Как нетрудно заметить, эти аксиологические пристрастия Гуковского ровно те же самые, что и большинства других

советских исследователей того времени. По мнению Зорина, социологическая «концепция», предложенная Гуковским, «в основном работает» [Зорин: 9]. Приведем, вслед за Зориным, фрагмент этой «концепции»: литературная ситуация середины века определялась «столкновением Ломоносова, корифея придворно-официальной русской литературы, с Сумароковым, родоначальником школы искусства независимых дворян-интеллигентов» [Зорин: 8]. Нет, наверное, особой нужды уточнять, что «любимцем» [Зорин: 11] самого Гуковского становится именно Сумароков. В целом же, по мнению Зорина, работы Гуковского «были наивысшим достижением марксистской мысли в советском литературоведении» [Зорин: 9]. Если эта почти столетнего возраста «концепция», «изъеденная сталинизмом», до сих пор «работает», что с удовлетворением отмечает исследователь, то это уже многое говорит о постсоветском уровне отечественной филологии. И дело тут уже не только в пресловутом «сталинизме».

Живов, рассуждая о верном следовании Гуковского «за поворотами генеральной идеологической линии» [Живов: 30], выделяет и такой биографический момент: «Гуковский принадлежал к числу тех, кто приобрел свой элитарный социальный статус благодаря большевистскому режиму», а потому «эти люди в большей или меньшей степени отождествляли себя с большевистским проектом» [Живов: 28-29]. Одним из незыблемых аксиологических оснований этого «проекта» являлось, как известно, крайне негативное отношение к Российской империи. На особенностях биографий этих советских «элитариев», в отличие от Живова (см.: [Живов: 28-29]), я не буду останавливаться, обратив внимание лишь на главное. Это «главное» с предельной определенностью смог сформулировать В. М. Маркович, пытаясь разобраться в особенностях методологических установок Гуковского.

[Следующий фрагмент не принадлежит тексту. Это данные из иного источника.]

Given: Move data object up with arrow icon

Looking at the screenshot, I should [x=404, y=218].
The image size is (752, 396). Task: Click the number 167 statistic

В этих установках своеобразно синтезируются прогрессизм, социологизм, марксизм и формализм (сам Маркович полагает, что «следует говорить о своеобразном синтезе марксизма и формализма в работах Гуковского 1940-х гг.). Со ссылкой на работы Гуковского, Маркович формулирует подобные установки следующим образом: «Литературный процесс

рассматривается как восхождение от низшего к высшему, движимое противоречиями и осуществляемое посредством качественных скачков. <.> Кроме того, «прогрессивное зерно» предшествующего этапа не исчезает вместе с ним, но всякий раз остается жить "в новом качестве", включаясь в систему последующего этапа. Это значит, что каждый последующий этап созревает внутри этапа предшествующего: преемственная связь везде неоспорима. И все же переход от этапа к этапу каждый раз есть отрицание предшествующего. Каждый новый этап, констатирует Гуковский, — "являясь на свет, выступает как могильщик своего предшественника, как его враг и разрушитель". Выходит, что этапы литературного процесса, связанные неразрывно как звенья одной цепи, связаны более всего тем, что они друг друга отрицают. Вне отрицания, считает Гуковский, нет преемственности. <.> Таковы обобщения, составляющие — формально — итоговый, а по существу установочный уровень теории Гуковского» [Маркович: 201-202].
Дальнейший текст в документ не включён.